◆ TASK DESCRIPTION ◆
Output only the lines of the entries that follow, starting at the one with "Online Courses (295, 2473)" and running down to the one with "[X] (547, 155)", both included and unchanged.

■ ■ ■ ■ ■

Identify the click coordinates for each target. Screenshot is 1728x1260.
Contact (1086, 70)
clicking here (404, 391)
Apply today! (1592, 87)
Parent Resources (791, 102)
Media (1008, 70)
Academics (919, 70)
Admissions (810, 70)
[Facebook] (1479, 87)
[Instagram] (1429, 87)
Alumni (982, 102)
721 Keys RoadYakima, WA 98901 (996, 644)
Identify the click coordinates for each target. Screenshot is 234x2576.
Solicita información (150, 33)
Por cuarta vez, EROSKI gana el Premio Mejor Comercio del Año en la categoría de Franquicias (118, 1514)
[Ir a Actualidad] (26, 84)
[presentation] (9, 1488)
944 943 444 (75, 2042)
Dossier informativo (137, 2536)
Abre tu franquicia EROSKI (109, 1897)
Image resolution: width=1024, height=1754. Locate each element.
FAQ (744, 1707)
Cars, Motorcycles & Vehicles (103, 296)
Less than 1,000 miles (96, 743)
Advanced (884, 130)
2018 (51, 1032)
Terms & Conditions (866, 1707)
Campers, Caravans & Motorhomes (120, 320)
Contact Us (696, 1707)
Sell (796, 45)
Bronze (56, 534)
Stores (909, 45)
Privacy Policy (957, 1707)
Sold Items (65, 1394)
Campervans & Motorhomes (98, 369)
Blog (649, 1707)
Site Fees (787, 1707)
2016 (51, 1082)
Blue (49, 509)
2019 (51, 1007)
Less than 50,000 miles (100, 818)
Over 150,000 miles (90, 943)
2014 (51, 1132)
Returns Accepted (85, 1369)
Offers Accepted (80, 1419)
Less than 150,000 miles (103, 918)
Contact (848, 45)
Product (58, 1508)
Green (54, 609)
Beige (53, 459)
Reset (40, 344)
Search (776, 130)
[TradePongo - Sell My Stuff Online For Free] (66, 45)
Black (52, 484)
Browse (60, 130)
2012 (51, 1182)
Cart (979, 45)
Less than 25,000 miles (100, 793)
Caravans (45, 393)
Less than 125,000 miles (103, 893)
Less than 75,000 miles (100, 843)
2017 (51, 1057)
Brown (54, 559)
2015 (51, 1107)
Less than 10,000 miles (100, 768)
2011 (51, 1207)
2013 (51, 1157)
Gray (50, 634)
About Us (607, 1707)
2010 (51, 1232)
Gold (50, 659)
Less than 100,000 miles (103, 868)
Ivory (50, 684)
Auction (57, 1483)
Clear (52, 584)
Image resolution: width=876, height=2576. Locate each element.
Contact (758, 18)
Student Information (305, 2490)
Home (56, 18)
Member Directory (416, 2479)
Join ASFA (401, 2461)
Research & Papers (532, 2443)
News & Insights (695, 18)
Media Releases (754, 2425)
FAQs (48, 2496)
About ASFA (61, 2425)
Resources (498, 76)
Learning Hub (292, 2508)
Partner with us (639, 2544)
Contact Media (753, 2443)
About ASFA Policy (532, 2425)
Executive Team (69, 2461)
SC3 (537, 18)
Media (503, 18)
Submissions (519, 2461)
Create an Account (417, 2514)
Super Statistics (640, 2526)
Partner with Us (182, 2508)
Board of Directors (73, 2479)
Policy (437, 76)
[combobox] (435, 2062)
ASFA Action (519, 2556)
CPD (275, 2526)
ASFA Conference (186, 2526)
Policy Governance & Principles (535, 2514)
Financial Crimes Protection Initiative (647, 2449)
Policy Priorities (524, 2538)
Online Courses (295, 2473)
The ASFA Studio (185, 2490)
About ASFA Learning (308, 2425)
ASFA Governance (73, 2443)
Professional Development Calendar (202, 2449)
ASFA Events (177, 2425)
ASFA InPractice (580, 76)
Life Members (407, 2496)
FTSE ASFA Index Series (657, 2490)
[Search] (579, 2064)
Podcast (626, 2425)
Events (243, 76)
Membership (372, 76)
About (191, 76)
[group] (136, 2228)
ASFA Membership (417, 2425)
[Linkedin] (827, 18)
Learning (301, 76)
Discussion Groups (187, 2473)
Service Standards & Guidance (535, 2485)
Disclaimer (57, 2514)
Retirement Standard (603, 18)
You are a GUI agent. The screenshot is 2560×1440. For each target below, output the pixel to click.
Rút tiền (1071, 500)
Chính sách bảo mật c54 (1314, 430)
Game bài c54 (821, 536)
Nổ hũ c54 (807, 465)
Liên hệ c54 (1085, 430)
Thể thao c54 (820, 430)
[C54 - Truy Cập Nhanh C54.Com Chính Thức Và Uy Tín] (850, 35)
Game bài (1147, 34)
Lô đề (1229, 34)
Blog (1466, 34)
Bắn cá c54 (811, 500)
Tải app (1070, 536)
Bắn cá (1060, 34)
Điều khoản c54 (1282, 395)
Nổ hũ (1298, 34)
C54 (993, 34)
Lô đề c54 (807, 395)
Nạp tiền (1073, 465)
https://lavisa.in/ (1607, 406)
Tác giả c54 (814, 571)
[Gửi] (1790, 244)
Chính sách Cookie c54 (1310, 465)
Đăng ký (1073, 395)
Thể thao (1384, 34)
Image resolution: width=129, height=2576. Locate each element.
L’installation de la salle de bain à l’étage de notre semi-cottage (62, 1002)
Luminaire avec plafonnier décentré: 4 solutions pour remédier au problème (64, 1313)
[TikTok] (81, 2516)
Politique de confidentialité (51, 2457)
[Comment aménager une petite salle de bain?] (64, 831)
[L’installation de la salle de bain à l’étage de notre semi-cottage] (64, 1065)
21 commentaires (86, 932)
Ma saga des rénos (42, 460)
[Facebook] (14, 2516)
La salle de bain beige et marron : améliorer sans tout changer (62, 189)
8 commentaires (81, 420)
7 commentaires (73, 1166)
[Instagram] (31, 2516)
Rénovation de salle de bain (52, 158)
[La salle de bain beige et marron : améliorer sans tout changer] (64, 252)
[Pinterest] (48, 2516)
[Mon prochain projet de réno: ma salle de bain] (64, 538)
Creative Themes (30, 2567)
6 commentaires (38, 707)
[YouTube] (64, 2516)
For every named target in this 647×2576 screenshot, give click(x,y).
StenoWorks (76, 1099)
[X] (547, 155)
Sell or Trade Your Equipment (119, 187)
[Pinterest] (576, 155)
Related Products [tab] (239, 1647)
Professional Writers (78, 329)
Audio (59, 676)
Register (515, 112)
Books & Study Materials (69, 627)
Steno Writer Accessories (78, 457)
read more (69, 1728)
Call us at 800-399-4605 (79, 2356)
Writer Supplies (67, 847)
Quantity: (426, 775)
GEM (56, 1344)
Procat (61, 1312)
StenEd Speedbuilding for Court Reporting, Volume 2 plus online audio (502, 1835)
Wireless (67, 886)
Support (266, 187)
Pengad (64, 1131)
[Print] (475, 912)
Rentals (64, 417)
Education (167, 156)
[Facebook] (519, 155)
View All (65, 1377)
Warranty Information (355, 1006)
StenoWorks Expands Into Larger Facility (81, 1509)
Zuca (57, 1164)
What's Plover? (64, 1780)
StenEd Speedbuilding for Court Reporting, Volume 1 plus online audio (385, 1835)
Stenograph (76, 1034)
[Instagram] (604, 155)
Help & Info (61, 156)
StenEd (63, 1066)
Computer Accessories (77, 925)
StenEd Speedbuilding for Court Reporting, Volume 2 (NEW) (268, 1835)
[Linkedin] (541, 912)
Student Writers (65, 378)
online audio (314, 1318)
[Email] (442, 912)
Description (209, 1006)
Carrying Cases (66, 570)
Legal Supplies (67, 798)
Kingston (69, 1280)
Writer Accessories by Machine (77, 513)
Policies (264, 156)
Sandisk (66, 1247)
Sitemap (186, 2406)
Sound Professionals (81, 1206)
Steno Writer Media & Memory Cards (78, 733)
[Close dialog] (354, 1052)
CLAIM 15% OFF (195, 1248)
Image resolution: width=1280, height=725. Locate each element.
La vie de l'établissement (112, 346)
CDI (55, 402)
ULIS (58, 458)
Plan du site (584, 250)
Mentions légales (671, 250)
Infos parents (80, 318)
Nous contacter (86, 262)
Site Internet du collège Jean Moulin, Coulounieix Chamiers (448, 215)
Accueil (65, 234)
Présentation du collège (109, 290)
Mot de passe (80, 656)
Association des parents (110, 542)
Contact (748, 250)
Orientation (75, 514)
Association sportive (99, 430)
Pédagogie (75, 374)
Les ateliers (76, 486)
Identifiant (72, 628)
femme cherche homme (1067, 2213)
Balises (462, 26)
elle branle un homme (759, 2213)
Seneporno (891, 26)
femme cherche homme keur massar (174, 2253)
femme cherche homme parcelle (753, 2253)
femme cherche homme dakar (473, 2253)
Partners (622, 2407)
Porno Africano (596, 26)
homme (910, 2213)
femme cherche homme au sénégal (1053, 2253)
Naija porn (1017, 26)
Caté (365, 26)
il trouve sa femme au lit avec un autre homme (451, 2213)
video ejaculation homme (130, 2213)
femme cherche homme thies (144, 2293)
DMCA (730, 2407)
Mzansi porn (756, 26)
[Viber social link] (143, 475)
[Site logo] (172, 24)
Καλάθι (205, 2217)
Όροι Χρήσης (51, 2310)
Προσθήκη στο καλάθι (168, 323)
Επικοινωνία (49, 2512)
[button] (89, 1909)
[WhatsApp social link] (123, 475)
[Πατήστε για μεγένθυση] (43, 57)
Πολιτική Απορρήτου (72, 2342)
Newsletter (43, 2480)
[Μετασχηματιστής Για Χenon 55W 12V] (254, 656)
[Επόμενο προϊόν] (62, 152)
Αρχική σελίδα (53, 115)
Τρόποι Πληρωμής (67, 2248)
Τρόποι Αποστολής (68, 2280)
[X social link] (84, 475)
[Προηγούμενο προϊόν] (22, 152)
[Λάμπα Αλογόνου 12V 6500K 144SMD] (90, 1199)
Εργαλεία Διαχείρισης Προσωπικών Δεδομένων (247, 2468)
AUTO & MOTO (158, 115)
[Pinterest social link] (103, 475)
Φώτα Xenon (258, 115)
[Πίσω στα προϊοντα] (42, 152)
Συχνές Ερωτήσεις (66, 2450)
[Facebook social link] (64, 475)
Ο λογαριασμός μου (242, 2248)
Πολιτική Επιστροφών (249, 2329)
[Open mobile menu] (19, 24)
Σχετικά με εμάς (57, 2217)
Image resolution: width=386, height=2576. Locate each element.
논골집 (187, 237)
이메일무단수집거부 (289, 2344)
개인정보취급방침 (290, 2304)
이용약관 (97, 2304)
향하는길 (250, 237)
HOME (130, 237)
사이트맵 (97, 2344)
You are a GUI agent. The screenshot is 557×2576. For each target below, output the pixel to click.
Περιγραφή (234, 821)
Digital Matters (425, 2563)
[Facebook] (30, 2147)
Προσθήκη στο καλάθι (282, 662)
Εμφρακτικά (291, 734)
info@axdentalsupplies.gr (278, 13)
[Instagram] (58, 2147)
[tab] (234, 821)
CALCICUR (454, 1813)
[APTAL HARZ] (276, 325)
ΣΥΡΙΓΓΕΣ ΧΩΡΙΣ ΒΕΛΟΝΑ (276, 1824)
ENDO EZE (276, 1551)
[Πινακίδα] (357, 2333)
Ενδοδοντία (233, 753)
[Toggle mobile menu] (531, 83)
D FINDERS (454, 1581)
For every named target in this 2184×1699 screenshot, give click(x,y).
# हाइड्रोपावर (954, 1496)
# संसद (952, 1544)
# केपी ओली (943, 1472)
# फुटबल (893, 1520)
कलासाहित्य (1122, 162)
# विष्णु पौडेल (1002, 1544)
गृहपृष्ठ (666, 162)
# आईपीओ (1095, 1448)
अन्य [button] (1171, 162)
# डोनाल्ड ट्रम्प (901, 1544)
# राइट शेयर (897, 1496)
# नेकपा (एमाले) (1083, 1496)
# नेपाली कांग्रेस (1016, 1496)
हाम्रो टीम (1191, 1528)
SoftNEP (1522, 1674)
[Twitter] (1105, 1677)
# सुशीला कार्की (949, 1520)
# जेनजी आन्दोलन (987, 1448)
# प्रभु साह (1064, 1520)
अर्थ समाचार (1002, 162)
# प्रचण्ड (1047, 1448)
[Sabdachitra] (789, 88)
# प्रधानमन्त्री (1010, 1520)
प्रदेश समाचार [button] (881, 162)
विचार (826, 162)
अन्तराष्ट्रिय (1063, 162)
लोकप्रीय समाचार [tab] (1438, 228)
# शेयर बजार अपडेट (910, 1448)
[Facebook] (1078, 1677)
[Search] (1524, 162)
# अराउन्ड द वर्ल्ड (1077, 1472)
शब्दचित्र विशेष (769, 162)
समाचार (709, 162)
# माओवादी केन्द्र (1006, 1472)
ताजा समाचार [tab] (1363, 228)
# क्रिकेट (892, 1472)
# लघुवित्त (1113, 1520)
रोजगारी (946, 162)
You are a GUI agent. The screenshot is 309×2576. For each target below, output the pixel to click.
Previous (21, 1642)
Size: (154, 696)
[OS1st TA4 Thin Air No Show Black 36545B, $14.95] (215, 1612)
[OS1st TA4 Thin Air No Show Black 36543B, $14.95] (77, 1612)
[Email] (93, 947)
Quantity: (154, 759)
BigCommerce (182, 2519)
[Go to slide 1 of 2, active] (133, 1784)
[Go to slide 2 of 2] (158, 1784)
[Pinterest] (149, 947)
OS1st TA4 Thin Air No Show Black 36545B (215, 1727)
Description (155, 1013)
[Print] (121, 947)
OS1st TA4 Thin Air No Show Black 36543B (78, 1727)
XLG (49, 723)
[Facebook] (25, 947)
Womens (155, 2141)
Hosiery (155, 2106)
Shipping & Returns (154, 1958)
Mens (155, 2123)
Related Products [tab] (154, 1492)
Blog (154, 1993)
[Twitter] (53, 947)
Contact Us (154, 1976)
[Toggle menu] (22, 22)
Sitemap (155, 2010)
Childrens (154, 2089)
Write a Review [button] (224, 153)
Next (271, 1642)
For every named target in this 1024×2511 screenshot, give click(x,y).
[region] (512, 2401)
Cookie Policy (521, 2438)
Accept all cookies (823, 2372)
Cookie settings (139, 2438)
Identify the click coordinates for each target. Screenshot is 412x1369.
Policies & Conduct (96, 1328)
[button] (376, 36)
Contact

■ ■ ■ ■ ■

◆ PROBLEM SOLUTION ◆
Online Courses (295, 2473)
The ASFA Studio (185, 2490)
About ASFA Learning (308, 2425)
ASFA Governance (73, 2443)
Professional Development Calendar (202, 2449)
ASFA Events (177, 2425)
ASFA InPractice (580, 76)
Life Members (407, 2496)
FTSE ASFA Index Series (657, 2490)
[Search] (579, 2064)
Podcast (626, 2425)
Events (243, 76)
Membership (372, 76)
About (191, 76)
[group] (136, 2228)
ASFA Membership (417, 2425)
[Linkedin] (827, 18)
Learning (301, 76)
Discussion Groups (187, 2473)
Service Standards & Guidance (535, 2485)
Disclaimer (57, 2514)
Retirement Standard (603, 18)
You are a GUI agent. The screenshot is 2560×1440. For each target below, output the pixel to click.
Rút tiền (1071, 500)
Chính sách bảo mật c54 (1314, 430)
Game bài c54 (821, 536)
Nổ hũ c54 (807, 465)
Liên hệ c54 (1085, 430)
Thể thao c54 (820, 430)
[C54 - Truy Cập Nhanh C54.Com Chính Thức Và Uy Tín] (850, 35)
Game bài (1147, 34)
Lô đề (1229, 34)
Blog (1466, 34)
Bắn cá c54 (811, 500)
Tải app (1070, 536)
Bắn cá (1060, 34)
Điều khoản c54 (1282, 395)
Nổ hũ (1298, 34)
C54 (993, 34)
Lô đề c54 (807, 395)
Nạp tiền (1073, 465)
https://lavisa.in/ (1607, 406)
Tác giả c54 (814, 571)
[Gửi] (1790, 244)
Chính sách Cookie c54 (1310, 465)
Đăng ký (1073, 395)
Thể thao (1384, 34)
Image resolution: width=129, height=2576. Locate each element.
L’installation de la salle de bain à l’étage de notre semi-cottage (62, 1002)
Luminaire avec plafonnier décentré: 4 solutions pour remédier au problème (64, 1313)
[TikTok] (81, 2516)
Politique de confidentialité (51, 2457)
[Comment aménager une petite salle de bain?] (64, 831)
[L’installation de la salle de bain à l’étage de notre semi-cottage] (64, 1065)
21 commentaires (86, 932)
Ma saga des rénos (42, 460)
[Facebook] (14, 2516)
La salle de bain beige et marron : améliorer sans tout changer (62, 189)
8 commentaires (81, 420)
7 commentaires (73, 1166)
[Instagram] (31, 2516)
Rénovation de salle de bain (52, 158)
[La salle de bain beige et marron : améliorer sans tout changer] (64, 252)
[Pinterest] (48, 2516)
[Mon prochain projet de réno: ma salle de bain] (64, 538)
Creative Themes (30, 2567)
6 commentaires (38, 707)
[YouTube] (64, 2516)
For every named target in this 647×2576 screenshot, give click(x,y).
StenoWorks (76, 1099)
[X] (547, 155)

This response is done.